Monday, December 24, 2007

She Is the Darkness, by Glen Cook


She Is the Darkness
Glen Cook
1997



Murgen once again narrates this Chronicle of the Black Company. She is the Darkness is the second book of the Glittering Stone sequence which will wrap up the Black Company series, at least until Cook publishes more stories. The Company is under siege from Longshadow and The Howler and they are about to turn the tide of the battle through the rising powers of Lady and also through the timewalking of Murgen. I’ve read the book and Murgen’s odd ability doesn’t make any more sense to me, either. She is the Darkness keeps the Company pretty much all in one spot (except for Goblin, who is off doing something). Murgen is grieving the loss of his wife, Croaker and Lady are no longer desperate to get their child back but rather have focused on revenge against the Strangler who took their daughter. Kina, the Destroyer Goddess is influencing events and seeking to get back. Soulcatcher, the Taken we met in the first book and Lady’s sister, has her own agenda, and Croaker isn’t telling anybody anything.

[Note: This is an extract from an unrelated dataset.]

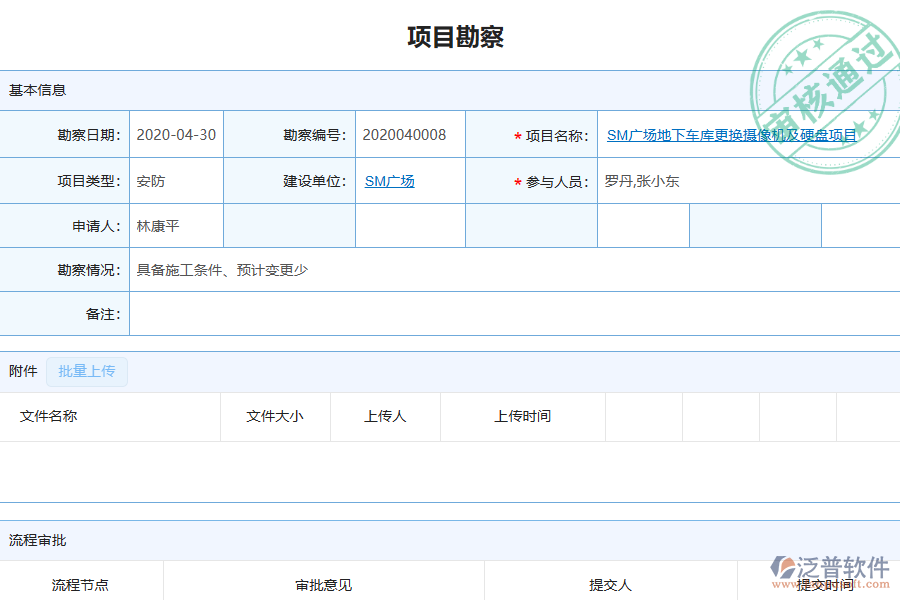
Task: Open the SM广场 construction unit link
Action: coord(389,181)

I can imagine how confusing this may sound to someone with no familiarity with The Black Company, but I have to say that this is still confusing and I’ve read all of the Black Company novels. This was my biggest problem with She Is the Darkness. Because Murgen was kept in the dark about much of what was going on, the reader is kept in the dark. We see things through Murgen’s perspective and this is very limiting. Croaker even complains about how Murgen is writing the Annals (which is essentially what we are reading).

The events of the novel are unclear, there is a strong sense of dues ex machina running through the novel, and unlike previous novels there is a feeling of stagnation, that little is truly happening. That is, until the very end.

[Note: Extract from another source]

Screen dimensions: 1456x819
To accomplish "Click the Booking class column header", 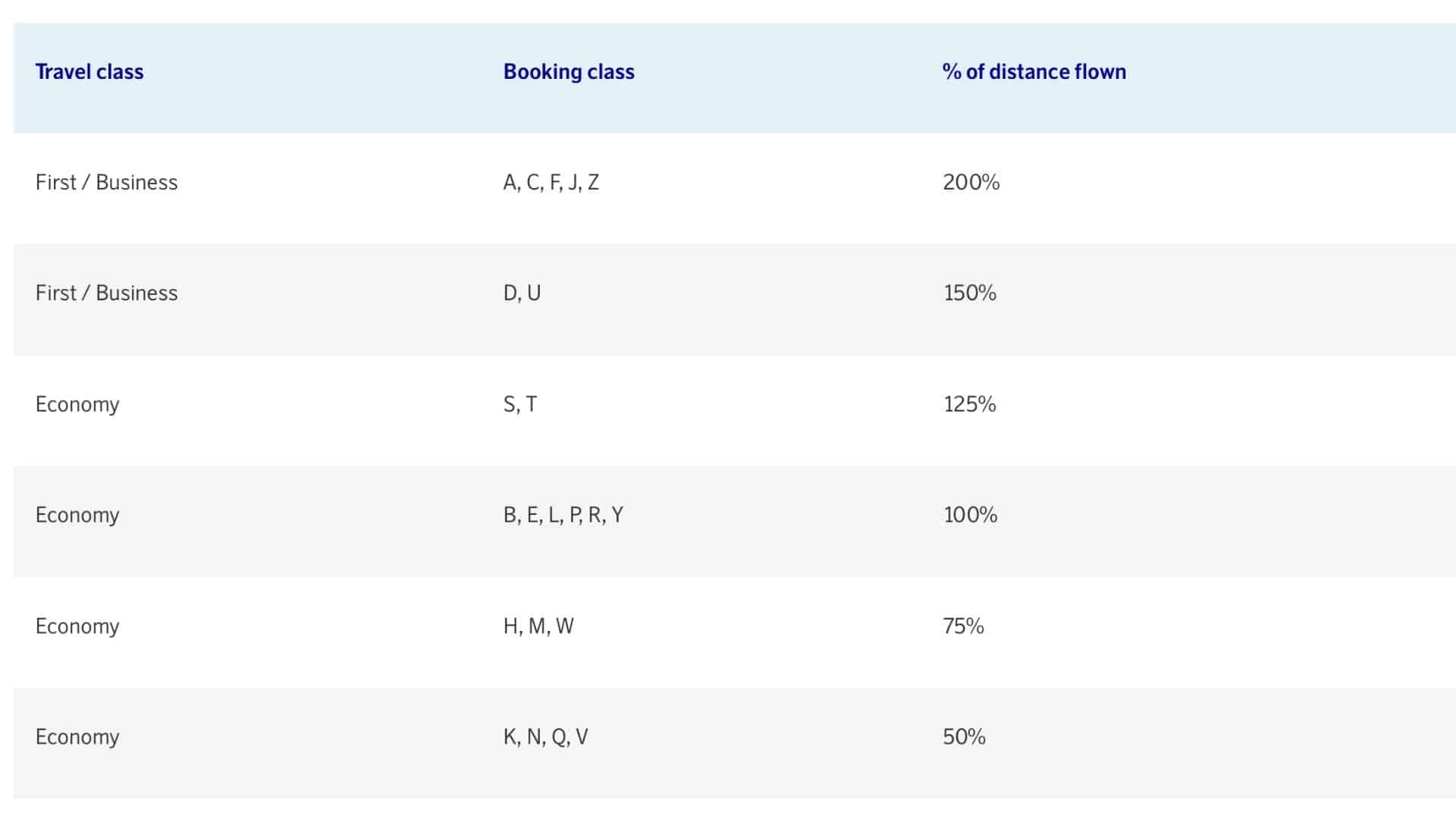I will click(569, 71).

She Is the Darkness was simply a disappointing novel and one that if it were not part of the overall excellent Black Company sequence, I would have stopped reading midway through the book. The pacing is at a crawl, the explanations either obvious or non existent, very little action (in the sense that the characters are not really doing anything other than waiting), and the book is just not up to the standard of Cook’s earlier Black Company novels.

I have heard that the final two Black Company novels are much stronger than these last two I have read, so I still have hopes that Cook will wrap things up and deliver a good story.